[Data in this exercise — start]

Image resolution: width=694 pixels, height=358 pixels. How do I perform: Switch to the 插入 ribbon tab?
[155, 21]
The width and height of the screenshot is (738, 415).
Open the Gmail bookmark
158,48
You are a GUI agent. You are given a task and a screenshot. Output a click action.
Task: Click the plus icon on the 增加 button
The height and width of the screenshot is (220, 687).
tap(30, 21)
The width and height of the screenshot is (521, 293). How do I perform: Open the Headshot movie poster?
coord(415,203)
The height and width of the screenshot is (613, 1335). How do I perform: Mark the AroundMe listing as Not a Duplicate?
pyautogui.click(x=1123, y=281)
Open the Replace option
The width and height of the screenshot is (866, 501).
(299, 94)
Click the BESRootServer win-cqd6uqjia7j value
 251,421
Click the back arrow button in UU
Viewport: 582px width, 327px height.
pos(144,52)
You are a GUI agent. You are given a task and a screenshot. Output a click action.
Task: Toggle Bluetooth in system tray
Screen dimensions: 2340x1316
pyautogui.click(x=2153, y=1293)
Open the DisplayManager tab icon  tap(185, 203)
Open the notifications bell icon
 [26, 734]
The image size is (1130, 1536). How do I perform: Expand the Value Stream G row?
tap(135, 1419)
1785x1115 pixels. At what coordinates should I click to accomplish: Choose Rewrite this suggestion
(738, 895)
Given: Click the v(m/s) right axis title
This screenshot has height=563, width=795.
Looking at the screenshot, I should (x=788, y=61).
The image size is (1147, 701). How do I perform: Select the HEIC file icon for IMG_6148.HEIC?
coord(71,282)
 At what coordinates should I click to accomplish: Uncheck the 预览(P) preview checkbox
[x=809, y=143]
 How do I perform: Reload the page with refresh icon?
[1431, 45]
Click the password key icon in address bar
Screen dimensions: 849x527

[Data in this exercise — finish]

◆ To do ◆
Restate word for word the entries above, starting at the line with "Open the notifications bell icon" and ending at the line with "Given: Click the v(m/s) right axis title", inclusive, and no others.

◆ Response area ◆
Open the notifications bell icon
 [26, 734]
The image size is (1130, 1536). How do I perform: Expand the Value Stream G row?
tap(135, 1419)
1785x1115 pixels. At what coordinates should I click to accomplish: Choose Rewrite this suggestion
(738, 895)
Given: Click the v(m/s) right axis title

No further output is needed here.